Single by Billy Currington

from the album We Are Tonight
- Released: March 18, 2013
- Recorded: 2013
- Genre: Country
- Length: 3:20
- Label: Mercury Nashville
- Songwriters: Rhett Akins; Chris DeStefano; Ashley Gorley;
- Producer: Dann Huff

Billy Currington singles chronology
| "Like My Dog" (2011) | "Hey Girl" (2013) | "We Are Tonight" (2013) |

= Hey Girl (Billy Currington song) =

"Hey Girl" is a song written by Rhett Akins, Chris DeStefano, and Ashley Gorley and recorded by American country music artist Billy Currington. It was released in March 2013 as the first single from Currington's 2013 album We Are Tonight. The song became Currington's seventh number one hit on the U.S. Billboard Country Airplay chart. It also peaked at numbers 5 and 39 on the Hot Country Songs and Billboard Hot 100 charts, respectively.

==Content==
This song has the male narrator making advances on a female, saying that "the only line [he] can think to say is 'Hey, girl.'" The song has a moderate tempo and is set in cut time. It uses the E-flat dorian scale (i.e., an E-flat minor scale with the sixth tone raised by a semitone) with a main chord pattern of Em-G-D-A.

==Reception==
===Critical reception===
Billy Dukes of Taste of Country gave the song a rating of three-and-a-half stars out of five, writing that "[the] layers of electric guitar and a lengthy (by country radio standards) solo before the bridge add unnecessary distractions, but ultimately Currington’s satisfying delivery brings back a delectable groove." Matt Bjorke of Roughstock also gave the song three-and-a-half stars out of five. He said that "while completely reminding me of those great hook-filled mid/late 1980s adult pop songs melodically, 'Hey Girl' still features a strong vocal and fiddle and steel guitars that are audible more than one might expect." Ben Foster of Country Universe gave the song a C grade, writing that it "has some infectious guitar work going for it, but it’s not enough to elevate the song beyond what it is – regular dime-a-dozen radio filler with a total lack of a lyrical hook."

===Commercial===
"Hey Girl" debuted at number 57 on the U.S. Billboard Country Airplay chart for the week of March 23, 2013. It also debuted at number 47 on the U.S. Billboard Hot Country Songs chart for the week of May 11, 2013. It even debuted at number 75 on the Billboard Hot 100 for the week of May 18, 2013, and it debuted at number 87 on the Canadian Hot 100 chart for the week of October 5, 2013. On the Country Airplay chart dated October 19, 2013, "Hey Girl" became Currington's seventh number one country hit.
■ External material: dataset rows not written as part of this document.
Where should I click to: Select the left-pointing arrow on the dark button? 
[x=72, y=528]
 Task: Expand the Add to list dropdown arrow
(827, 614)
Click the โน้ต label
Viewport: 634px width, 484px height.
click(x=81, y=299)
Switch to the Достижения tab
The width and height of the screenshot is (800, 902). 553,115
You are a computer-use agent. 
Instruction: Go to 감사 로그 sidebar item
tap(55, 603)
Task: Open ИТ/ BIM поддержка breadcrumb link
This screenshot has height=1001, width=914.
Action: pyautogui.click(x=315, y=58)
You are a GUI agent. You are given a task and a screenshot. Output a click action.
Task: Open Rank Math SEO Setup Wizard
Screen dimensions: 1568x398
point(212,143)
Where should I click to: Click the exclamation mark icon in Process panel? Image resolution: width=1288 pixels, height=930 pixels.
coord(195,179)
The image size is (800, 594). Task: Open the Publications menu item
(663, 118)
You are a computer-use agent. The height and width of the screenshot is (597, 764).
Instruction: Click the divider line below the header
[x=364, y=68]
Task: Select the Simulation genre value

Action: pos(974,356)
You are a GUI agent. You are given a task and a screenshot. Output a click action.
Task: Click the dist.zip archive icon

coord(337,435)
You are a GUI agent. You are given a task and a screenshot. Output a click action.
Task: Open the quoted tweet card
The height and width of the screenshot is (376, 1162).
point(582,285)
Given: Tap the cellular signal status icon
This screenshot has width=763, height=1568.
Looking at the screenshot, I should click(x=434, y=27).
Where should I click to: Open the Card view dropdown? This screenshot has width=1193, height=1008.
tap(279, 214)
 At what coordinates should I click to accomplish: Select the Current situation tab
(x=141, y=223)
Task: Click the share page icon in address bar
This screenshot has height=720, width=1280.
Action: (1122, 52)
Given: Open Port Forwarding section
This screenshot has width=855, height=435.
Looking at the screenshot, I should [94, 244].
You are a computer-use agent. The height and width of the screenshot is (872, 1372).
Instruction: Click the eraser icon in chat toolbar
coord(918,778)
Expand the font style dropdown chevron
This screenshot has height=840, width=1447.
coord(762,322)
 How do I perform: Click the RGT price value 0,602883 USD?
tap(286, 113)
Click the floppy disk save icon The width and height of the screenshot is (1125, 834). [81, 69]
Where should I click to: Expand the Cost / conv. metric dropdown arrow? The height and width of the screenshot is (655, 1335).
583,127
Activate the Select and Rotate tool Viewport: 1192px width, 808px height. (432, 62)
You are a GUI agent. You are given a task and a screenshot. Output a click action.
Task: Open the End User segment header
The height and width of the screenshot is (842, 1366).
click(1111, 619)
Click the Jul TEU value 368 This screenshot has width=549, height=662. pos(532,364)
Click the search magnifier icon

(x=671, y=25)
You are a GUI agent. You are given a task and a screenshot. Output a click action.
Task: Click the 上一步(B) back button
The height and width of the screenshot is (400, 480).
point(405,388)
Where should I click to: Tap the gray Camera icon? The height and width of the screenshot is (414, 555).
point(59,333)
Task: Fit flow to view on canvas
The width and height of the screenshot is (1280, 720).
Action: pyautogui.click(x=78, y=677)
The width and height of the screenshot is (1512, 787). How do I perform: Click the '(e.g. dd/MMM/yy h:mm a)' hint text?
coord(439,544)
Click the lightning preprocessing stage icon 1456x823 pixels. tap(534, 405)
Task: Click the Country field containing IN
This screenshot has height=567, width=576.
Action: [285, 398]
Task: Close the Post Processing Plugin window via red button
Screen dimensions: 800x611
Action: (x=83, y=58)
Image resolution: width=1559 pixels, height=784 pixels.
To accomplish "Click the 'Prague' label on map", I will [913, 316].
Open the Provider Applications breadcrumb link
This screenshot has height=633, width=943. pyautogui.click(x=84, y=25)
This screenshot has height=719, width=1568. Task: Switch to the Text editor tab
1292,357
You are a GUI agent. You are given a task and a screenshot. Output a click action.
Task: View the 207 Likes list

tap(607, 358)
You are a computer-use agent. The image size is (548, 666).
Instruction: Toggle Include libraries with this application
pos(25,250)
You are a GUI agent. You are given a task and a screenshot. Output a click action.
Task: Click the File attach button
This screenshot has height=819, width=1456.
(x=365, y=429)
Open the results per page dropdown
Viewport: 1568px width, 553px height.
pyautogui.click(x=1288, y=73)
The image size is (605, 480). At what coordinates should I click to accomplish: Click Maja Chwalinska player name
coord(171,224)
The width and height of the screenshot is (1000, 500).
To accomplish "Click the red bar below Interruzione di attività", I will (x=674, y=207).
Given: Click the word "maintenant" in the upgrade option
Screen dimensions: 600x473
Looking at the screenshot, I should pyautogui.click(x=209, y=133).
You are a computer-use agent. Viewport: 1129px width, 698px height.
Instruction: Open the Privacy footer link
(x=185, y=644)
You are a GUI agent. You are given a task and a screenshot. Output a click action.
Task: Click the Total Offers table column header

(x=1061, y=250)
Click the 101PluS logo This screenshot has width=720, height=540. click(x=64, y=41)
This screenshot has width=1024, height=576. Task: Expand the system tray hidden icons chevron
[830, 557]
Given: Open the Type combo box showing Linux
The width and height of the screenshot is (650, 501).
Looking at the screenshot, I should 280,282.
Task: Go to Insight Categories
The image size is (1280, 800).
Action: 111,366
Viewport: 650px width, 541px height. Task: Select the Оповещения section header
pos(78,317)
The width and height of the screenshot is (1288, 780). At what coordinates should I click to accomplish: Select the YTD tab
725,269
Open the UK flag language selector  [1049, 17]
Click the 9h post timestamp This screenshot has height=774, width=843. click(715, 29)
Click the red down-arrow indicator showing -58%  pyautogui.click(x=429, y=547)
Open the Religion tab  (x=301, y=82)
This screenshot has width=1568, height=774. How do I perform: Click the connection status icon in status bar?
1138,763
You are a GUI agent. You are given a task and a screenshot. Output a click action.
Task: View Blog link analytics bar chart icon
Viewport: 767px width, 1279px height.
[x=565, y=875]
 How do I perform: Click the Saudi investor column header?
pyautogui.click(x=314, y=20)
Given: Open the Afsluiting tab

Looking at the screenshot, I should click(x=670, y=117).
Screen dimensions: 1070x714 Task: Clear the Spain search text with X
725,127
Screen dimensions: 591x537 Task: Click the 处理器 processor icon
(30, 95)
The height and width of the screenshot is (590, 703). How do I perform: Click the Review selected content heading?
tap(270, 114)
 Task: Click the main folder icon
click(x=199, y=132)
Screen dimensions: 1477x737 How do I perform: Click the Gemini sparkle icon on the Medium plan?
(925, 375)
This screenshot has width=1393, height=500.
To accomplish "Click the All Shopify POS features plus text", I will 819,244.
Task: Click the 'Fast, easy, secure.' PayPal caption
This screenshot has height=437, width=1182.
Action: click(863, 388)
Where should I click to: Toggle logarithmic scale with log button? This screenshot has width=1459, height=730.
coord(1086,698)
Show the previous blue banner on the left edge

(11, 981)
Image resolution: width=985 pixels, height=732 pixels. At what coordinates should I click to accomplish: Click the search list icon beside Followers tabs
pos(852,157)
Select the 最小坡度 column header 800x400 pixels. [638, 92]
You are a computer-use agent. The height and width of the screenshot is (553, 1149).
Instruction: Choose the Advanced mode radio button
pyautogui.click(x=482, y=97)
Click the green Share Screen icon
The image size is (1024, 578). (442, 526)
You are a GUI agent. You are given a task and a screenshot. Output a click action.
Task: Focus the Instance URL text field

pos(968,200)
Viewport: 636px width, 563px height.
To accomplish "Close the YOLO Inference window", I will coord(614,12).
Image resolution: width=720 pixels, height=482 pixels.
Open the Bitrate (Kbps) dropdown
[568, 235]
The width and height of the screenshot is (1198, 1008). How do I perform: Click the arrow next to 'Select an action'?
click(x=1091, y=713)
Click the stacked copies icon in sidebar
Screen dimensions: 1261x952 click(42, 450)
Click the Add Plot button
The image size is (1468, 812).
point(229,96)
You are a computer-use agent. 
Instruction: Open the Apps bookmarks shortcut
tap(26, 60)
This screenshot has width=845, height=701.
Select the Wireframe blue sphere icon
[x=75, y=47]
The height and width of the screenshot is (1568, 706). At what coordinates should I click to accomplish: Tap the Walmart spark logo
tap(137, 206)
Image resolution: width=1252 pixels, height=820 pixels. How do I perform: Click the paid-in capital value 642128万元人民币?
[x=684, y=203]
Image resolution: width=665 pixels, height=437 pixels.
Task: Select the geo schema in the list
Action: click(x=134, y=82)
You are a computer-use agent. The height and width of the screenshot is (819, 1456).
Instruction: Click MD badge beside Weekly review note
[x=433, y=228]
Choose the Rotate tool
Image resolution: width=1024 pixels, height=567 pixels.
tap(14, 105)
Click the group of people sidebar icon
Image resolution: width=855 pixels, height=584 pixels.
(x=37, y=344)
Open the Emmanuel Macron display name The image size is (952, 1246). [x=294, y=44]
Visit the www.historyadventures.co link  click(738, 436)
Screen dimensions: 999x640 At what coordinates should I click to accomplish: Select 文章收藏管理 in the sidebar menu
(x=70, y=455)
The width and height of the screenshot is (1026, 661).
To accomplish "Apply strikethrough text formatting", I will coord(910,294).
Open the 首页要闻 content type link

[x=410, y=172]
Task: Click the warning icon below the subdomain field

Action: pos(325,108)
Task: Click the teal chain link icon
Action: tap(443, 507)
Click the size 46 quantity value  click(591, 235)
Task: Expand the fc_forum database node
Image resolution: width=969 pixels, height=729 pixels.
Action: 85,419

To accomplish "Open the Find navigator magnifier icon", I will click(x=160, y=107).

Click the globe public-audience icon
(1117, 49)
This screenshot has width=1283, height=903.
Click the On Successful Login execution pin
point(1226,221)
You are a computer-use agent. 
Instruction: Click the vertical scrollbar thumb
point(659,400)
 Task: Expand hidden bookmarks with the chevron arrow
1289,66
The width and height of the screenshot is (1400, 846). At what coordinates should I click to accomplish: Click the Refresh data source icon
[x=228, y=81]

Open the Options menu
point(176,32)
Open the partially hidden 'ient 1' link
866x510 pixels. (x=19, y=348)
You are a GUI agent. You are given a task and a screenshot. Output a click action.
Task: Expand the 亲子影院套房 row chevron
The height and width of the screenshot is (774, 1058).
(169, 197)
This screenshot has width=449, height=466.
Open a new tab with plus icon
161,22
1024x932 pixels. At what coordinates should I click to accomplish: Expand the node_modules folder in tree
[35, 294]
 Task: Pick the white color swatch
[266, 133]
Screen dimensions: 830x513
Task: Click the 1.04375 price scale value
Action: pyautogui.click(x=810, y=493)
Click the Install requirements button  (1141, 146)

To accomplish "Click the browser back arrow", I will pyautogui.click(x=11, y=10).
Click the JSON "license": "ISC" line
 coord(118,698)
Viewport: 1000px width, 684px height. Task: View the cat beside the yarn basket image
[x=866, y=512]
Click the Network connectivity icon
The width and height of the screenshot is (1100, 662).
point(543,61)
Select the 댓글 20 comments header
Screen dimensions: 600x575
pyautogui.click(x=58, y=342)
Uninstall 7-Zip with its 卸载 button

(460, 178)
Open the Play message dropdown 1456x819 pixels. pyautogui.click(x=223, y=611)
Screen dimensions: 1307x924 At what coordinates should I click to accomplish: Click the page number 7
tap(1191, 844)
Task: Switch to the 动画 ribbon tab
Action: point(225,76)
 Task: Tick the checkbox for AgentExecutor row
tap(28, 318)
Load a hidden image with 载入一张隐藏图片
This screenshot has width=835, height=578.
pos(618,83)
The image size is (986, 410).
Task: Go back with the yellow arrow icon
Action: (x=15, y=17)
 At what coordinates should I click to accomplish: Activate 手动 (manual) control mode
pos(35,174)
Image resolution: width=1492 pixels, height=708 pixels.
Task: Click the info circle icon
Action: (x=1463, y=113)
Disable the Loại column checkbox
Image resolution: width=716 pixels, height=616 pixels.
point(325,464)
The song was certified Gold by the RIAA on September 11, 2013, became Currington's sixth single to be certified as so. As of February 2014, the single has sold 836,000 copies in the United States.

==Music video==
The accompanying music video for this song was directed by Kristin Barlowe and premiered in July 2013. The video follows Billy being attracted to a woman and follows her to a carnival to get her to be with him. It ends with the woman waiting on his motorcycle for him to get out the place there in. Intercut are scenes of Billy and his band playing in an empty parking lot.

==Charts and certifications==

===Weekly charts===

| Chart (2013) | Peak position |
|---|---|
| Canada Hot 100 (Billboard) | 58 |
| Canada Country (Billboard) | 18 |
| US Billboard Hot 100 | 39 |
| US Country Airplay (Billboard) | 1 |
| US Hot Country Songs (Billboard) | 5 |

===Year-end charts===

| Chart (2013) | Position |
|---|---|
| US Country Airplay (Billboard) | 1 |
| US Hot Country Songs (Billboard) | 19 |

===Certifications===

| Region | Certification | Certified units/sales |
| Canada (Music Canada) | Gold | 40,000^{*} |
| United States (RIAA) | Platinum | 836,000 |
^{*} Sales figures based on certification alone.